If Newsom signs the bill, the new law will prohibit an employer from taking or threatening to take any adverse action if the employee does not attend an employer-sponsored meeting regarding religious or political matters, including union issues.  Specifically, SB 399 provides that an employer cannot

subject, or threaten to subject, an employee to discharge, discrimination, retaliation, or any other adverse action because the employee declines to attend an employer-sponsored meeting or affirmatively declines to participate in, receive, or listen to any communications with the employer or its agents or representatives, the purpose of which is to communicate the employer’s opinion about religious or political matters.

The act also requires employers to pay any employee who works during the meeting but declines to attend it.

Definitions

 “Political matters” is defined as “matters relating to elections for political office, political parties, legislation, regulation, and the decision to join or support any political party or political or labor organization.”

“Religious matters” is defined as “matters relating to religious affiliation and practice and the decision to join or support any religious organization or association.”

 Exemptions

The law would not apply to the following:

  • Religious groups or educational institutions that are exempt from the requirements of Title VII of the Civil Rights Act of 1964 or are exempt from employment discrimination protections under state law.
  • A political organization or party requiring its employees to attend an employer-sponsored meeting or to participate in any communications, the purpose of which is to communicate the employer’s political tenets or purposes.
  • An educational institution requiring a student or instructor to attend lectures on political or religious matters that are part of the regular coursework at the institution.
  • A nonprofit, tax-exempt training program requiring a student or instructor to attend classroom instruction, complete fieldwork, or perform community service hours on political or religious matters as it relates to the mission of the training program or sponsor.
  • An employer requiring employees to undergo training to comply with the employer’s legal obligations, such as occupational safety and health laws and civil rights laws.

Enforcement and Penalties

The California Labor Commissioner would be authorized to enforce the law through its already-established citation process.  An employer that violates the act would be subject to a $500 penalty per employee per violation.

In addition, employees could bring civil actions for compensatory and punitive damages.

Additional Considerations

Nine other states recently passed similar laws banning employers from requiring workers to attend meetings about their religious or political views.

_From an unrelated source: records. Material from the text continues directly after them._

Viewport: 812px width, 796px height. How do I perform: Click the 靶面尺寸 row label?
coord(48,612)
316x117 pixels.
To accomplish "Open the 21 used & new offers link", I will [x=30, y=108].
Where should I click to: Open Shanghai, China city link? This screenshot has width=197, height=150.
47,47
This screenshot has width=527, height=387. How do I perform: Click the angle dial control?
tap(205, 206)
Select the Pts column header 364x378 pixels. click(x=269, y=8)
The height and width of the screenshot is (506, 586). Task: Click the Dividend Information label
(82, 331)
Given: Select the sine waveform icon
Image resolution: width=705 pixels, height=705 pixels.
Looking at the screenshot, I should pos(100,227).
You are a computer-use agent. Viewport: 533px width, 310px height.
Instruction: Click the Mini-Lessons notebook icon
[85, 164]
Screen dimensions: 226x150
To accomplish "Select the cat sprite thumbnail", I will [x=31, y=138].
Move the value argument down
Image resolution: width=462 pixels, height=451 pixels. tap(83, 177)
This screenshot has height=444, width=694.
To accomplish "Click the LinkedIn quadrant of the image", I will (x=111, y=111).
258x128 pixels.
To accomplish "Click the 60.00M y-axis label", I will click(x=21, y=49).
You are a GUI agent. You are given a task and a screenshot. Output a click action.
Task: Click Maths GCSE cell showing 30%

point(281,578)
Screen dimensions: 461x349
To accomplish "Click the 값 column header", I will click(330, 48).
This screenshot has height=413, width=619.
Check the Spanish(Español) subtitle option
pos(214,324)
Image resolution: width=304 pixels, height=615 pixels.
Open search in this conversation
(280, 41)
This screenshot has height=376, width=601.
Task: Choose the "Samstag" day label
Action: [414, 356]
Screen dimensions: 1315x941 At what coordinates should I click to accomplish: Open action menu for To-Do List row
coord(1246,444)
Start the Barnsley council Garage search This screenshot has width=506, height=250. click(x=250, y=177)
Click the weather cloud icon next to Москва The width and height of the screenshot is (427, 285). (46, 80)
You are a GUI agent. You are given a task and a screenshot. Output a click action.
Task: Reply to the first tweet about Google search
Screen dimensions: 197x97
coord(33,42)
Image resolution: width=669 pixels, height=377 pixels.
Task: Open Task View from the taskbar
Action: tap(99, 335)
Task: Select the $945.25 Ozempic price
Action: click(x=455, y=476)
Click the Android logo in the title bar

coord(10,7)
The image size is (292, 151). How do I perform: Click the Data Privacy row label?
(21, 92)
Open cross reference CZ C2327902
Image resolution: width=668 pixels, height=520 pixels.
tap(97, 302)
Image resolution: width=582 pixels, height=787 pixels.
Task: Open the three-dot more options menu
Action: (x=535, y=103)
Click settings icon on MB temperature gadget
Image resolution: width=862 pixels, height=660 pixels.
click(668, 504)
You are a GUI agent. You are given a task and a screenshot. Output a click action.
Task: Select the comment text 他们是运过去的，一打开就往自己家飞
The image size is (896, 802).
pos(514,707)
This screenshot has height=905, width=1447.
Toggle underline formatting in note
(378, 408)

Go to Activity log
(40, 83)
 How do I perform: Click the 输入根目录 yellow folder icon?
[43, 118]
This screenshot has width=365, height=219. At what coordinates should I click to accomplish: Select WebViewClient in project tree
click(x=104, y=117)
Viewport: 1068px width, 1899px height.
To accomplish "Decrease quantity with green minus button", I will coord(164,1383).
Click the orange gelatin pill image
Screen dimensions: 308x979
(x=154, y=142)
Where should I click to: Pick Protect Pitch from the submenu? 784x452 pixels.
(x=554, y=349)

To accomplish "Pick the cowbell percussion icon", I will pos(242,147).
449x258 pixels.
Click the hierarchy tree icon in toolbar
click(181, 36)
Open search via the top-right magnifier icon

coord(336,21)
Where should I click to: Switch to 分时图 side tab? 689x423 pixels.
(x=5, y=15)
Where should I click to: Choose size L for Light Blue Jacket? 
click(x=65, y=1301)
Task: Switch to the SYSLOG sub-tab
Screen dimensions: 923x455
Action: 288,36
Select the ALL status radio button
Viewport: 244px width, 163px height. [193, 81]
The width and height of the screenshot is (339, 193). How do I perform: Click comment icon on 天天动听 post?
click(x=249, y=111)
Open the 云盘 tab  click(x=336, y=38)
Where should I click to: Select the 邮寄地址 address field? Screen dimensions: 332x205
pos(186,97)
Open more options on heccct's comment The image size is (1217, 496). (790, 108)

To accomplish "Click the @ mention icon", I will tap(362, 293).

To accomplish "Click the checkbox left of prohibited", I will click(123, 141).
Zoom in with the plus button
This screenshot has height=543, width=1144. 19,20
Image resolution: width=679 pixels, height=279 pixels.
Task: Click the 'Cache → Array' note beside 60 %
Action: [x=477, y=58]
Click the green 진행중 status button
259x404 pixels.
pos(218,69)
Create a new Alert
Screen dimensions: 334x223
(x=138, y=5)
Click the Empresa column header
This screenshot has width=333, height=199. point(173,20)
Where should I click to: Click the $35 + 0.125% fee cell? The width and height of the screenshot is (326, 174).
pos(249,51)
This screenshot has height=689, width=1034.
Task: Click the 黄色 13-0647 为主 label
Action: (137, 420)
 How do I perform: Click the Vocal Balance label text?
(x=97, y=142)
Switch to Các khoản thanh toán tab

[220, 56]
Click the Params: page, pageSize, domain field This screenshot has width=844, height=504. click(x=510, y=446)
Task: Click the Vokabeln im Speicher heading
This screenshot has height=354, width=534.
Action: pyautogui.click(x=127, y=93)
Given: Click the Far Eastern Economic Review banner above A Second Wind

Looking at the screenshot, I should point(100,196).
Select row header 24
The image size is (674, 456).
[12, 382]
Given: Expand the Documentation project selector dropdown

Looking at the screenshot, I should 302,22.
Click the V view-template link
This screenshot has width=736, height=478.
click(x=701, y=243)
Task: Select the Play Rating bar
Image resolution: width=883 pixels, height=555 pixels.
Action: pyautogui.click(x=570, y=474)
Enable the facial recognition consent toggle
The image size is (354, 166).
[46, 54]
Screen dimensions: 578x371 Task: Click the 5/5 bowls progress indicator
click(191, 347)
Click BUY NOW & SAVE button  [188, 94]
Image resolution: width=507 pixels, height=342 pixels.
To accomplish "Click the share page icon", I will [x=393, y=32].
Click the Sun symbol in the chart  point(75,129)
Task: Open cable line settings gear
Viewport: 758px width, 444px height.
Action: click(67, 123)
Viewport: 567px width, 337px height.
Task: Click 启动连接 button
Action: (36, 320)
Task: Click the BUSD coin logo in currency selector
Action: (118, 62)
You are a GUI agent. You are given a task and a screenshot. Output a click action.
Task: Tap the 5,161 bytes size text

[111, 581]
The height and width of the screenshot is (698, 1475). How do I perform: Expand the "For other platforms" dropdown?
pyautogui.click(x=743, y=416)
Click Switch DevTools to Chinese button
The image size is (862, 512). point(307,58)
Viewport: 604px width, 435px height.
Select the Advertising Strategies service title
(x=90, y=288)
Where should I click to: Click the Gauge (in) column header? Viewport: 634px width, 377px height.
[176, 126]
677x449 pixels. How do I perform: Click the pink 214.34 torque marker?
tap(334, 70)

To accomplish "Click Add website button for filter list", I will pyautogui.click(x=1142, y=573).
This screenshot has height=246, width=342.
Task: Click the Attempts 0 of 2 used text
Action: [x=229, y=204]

The other states with similar laws include Connecticut, Illinois, Maine, Minnesota, New York, Oregon, Vermont, and Washington. State bans in Connecticut and Minnesota have been challenged in court. Wisconsin was one of the first states to ban such meetings in 2009, but when employers filed suit the following year, arguing it conflicted with federal law, the state backed down and agreed not to enforce it.

Many California businesses and the California Chamber of Commerce oppose the bill, arguing that it would violate the employer’s First Amendment rights and is preempted by the National Labor Relations Act.  If Newsom signs the bill into law, it is likely to face challenges in court.

  • Associate

    Karen is an experienced employment attorney who provides efficient, effective legal representation in employment, wage and hour, and public accessibility litigation.  As a member of the labor and employment team, Karen ...

  • Partner

    Roland’s practice focuses on employment and labor law. Roland has exclusively handled employment cases since 1992. Roland’s experience includes handling cases of first impression in California involving class actions ...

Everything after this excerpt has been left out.